Dr. Pete van HengstumDr. Pete van Hengstum, Assistant Professor in the Department of Marine Sciences, has been named the 2017-2018 Texas A&M University at Galveston Montague-Center for Teaching Excellence Scholar.

The Montague-Center for Teaching Excellence Scholars Program was initiated in 1991 as a cornerstone effort to provide leadership and services that contribute to the improvement of teaching quality at Texas A&M University.  Each academic college annually selects one tenure-track developing faculty member as their Montague-Center for Teaching Excellence Scholar.  This person receives a $6,500 grant to research and develop innovative teaching techniques with outcomes made available to other faculty through the Center for Teaching Excellence.

"Since joining Texas A&M Galveston in autumn of 2013, Pete has been a whirlwind of positive energy in his interactions with all members of the campus community," said Dr.

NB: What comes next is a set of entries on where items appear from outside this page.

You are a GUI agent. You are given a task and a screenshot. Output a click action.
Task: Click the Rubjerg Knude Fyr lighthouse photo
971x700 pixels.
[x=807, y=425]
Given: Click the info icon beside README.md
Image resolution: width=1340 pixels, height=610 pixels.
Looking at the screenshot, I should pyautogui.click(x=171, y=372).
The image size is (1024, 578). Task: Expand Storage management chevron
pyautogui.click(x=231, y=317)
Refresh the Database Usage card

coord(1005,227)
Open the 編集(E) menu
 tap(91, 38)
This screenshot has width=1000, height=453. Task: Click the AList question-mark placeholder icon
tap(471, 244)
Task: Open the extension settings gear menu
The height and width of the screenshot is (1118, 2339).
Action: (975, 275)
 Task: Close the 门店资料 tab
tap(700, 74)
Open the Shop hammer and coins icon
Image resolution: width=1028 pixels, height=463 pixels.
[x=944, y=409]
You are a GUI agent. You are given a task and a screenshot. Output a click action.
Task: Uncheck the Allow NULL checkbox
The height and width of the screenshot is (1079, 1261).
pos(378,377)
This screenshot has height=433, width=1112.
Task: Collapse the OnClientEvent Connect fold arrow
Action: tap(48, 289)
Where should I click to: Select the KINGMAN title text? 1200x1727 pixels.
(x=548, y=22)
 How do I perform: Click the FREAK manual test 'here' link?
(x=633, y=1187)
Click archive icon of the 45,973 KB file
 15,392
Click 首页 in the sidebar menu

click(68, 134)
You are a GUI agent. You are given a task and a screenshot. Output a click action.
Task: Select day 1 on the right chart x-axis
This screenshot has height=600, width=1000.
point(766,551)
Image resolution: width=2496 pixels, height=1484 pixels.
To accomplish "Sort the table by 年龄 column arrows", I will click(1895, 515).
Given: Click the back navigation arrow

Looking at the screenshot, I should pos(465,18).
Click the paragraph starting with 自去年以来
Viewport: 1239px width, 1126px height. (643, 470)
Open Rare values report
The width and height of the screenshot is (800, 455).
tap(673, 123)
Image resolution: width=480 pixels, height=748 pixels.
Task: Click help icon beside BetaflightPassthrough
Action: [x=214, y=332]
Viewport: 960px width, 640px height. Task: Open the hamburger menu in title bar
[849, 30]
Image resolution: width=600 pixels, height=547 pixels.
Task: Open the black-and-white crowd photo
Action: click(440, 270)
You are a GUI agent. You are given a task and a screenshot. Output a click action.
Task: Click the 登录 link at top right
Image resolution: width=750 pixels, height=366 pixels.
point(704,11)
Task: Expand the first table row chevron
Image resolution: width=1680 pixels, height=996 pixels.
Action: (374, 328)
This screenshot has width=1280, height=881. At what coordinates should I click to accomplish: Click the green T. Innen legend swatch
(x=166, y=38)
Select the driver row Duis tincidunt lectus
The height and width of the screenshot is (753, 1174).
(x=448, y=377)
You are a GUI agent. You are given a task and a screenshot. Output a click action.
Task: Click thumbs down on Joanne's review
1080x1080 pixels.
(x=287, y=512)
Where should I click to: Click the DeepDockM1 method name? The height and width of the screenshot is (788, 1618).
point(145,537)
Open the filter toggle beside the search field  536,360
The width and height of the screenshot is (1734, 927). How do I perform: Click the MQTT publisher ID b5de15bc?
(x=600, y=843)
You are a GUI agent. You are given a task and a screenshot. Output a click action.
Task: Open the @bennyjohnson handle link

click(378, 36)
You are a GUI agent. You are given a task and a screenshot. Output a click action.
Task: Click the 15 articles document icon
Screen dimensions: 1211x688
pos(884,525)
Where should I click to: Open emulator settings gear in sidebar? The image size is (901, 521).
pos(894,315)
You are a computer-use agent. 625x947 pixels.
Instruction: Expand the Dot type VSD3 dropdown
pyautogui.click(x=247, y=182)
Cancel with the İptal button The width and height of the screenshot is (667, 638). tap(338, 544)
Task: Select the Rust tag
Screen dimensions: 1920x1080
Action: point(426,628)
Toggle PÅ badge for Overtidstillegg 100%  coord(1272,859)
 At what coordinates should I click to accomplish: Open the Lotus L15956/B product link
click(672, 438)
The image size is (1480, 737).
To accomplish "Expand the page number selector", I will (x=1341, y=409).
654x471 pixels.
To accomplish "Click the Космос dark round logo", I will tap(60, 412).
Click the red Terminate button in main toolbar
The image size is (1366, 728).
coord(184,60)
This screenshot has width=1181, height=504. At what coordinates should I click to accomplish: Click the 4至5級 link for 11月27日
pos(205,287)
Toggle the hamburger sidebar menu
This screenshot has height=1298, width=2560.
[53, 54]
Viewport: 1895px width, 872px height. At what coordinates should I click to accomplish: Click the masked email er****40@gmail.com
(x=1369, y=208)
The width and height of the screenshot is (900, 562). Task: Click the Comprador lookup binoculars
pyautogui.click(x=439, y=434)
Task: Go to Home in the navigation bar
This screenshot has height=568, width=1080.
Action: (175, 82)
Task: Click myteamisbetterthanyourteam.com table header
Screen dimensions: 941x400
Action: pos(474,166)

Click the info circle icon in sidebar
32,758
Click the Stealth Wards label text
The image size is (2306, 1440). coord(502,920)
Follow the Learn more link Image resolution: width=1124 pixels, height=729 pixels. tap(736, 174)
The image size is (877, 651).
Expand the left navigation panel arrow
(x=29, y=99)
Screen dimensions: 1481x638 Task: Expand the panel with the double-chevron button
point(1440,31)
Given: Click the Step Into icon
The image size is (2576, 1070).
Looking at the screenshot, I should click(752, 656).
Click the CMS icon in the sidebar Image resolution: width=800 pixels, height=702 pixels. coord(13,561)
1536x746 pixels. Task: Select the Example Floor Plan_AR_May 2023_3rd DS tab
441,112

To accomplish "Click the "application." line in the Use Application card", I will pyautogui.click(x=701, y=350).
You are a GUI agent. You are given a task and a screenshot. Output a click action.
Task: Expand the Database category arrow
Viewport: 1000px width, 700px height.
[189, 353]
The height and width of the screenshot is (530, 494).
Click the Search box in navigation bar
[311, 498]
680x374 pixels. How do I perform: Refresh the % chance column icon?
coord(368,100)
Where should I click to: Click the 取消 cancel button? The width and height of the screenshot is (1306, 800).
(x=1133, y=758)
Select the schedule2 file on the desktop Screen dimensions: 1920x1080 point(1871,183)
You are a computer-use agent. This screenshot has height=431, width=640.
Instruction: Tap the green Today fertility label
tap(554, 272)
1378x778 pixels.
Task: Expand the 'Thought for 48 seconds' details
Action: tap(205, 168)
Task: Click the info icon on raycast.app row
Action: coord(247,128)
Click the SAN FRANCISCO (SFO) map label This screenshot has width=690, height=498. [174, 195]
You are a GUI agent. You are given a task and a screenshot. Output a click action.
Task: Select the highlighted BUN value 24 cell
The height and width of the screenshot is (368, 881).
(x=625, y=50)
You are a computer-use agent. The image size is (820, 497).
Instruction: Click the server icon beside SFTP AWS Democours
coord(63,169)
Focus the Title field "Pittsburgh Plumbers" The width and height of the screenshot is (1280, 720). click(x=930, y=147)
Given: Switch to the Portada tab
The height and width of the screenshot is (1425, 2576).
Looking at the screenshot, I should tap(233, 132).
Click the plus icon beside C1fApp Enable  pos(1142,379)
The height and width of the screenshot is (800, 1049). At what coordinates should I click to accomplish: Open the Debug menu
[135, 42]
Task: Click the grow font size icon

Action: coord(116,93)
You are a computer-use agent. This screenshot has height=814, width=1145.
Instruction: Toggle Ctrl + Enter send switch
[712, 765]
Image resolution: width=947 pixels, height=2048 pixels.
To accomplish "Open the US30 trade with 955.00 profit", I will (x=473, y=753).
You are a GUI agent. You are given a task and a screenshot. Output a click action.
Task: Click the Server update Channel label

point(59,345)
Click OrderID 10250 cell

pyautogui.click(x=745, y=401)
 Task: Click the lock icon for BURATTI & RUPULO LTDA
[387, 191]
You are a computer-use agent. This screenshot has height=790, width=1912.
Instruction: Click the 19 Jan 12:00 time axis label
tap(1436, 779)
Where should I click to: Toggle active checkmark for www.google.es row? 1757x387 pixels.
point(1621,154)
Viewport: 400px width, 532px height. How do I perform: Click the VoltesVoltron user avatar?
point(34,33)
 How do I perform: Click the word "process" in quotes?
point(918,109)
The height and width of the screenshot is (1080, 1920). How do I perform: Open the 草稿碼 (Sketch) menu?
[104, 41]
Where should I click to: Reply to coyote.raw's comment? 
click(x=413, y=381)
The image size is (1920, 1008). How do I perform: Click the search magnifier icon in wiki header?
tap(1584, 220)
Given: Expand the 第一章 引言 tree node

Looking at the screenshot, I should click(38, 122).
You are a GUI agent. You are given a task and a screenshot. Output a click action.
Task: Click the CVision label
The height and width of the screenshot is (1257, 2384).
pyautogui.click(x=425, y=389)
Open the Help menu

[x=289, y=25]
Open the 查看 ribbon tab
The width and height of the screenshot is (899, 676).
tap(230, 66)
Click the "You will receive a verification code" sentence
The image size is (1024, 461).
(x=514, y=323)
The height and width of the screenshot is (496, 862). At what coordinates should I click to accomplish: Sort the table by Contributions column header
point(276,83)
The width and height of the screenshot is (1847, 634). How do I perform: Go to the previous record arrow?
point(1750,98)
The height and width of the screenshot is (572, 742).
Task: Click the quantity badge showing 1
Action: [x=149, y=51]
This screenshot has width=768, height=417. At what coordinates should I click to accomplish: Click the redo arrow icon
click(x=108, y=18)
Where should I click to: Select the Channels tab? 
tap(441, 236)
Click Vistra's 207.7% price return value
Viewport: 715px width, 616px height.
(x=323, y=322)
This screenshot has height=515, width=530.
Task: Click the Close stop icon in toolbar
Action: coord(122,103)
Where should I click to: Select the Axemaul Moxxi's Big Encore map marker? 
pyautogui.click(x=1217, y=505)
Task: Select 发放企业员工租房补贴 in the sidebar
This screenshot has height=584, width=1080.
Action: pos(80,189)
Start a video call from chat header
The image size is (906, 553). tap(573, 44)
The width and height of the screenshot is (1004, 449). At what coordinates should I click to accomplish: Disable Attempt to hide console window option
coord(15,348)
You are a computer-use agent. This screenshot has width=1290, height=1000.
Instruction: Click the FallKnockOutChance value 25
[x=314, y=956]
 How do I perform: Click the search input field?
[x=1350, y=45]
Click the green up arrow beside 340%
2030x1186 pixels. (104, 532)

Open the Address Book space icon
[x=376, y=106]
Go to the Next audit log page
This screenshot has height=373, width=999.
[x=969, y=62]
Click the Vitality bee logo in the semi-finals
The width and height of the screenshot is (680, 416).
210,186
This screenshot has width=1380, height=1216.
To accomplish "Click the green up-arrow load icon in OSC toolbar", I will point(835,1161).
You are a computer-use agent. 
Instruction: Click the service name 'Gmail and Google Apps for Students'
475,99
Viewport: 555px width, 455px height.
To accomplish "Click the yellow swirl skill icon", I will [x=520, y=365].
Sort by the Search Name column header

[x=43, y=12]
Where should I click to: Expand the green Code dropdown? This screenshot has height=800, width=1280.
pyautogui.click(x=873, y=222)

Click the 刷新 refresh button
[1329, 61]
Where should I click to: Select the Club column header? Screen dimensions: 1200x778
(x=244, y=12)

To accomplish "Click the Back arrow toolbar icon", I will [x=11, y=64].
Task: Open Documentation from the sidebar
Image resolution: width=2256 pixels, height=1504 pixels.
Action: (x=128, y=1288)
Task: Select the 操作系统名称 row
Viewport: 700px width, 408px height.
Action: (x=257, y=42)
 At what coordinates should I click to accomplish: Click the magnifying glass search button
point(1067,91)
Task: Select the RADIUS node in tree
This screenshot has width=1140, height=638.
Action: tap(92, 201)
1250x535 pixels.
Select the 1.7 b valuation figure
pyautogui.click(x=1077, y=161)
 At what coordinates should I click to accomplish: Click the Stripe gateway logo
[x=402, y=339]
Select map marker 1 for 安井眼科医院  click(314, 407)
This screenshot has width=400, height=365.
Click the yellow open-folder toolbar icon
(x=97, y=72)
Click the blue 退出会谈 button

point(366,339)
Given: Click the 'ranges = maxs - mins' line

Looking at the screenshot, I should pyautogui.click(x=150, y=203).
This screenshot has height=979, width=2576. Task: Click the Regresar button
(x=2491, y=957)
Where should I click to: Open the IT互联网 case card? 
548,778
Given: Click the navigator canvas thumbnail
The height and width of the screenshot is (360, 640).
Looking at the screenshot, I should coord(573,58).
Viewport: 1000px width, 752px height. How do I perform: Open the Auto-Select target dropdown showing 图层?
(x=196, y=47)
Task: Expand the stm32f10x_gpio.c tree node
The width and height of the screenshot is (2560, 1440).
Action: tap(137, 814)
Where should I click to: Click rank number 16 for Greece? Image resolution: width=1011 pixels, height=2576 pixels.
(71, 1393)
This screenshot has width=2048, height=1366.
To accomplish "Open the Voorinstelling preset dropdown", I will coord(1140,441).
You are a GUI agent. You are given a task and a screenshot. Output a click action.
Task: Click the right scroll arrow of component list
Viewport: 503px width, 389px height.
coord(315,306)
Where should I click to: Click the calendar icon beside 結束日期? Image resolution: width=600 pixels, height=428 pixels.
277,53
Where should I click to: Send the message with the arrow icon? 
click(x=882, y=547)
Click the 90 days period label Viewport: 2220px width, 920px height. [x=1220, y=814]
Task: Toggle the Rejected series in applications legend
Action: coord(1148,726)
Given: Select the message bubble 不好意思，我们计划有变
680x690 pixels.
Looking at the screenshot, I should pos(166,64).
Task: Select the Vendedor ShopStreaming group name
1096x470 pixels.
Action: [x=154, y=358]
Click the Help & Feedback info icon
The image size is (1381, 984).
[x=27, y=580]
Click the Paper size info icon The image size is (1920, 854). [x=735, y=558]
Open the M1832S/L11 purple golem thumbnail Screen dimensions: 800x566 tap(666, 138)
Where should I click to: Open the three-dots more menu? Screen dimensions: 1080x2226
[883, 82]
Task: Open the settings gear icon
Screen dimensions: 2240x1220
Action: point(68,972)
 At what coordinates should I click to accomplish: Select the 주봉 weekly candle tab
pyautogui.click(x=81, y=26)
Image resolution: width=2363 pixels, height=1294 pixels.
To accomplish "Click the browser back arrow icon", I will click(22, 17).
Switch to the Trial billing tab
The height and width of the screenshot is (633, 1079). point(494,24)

Kyeong Park, department head of Marine Sciences at Texas A&M Galveston.  "Dr. van Hengstum's passion for teaching and engaging undergraduate students is clearly evidenced in his re-vitalization of the geoscience curriculum at Texas A&M Galveston.  Pete has brought a modern earth system approach to teaching geosciences on our campus, and he anchors his teaching with state-of-the-art advances from the scientific literature."

He has received a career total exceeding $2 million in research grants from national and international agencies, such as the National Science Foundation, the National Sciences and Engineering Research Council of Canada, and the Dalio Explore Foundation.  With this funding, Dr. van Hengstum has expanded the capability to collect unique sediment records from deep sinkholes and blueholes to investigate climate change, tropical landscape ecology and environmental change, and the periodicity of intense hurricane activity and droughts over the past 10,000 years.

Dr. van Hengstum will use his award to develop and implement inquiry-based teaching approaches and curriculum at the junior level at TAMUG.  "I benefited tremendously from inquiry-based teaching during my undergraduate study at McMaster University," says Dr. van Hengstum, "which pioneered inquiry-based teaching in the 1960's. This teaching approach develops skills in self-directed learning, a characteristic that promotes future success in all graduates."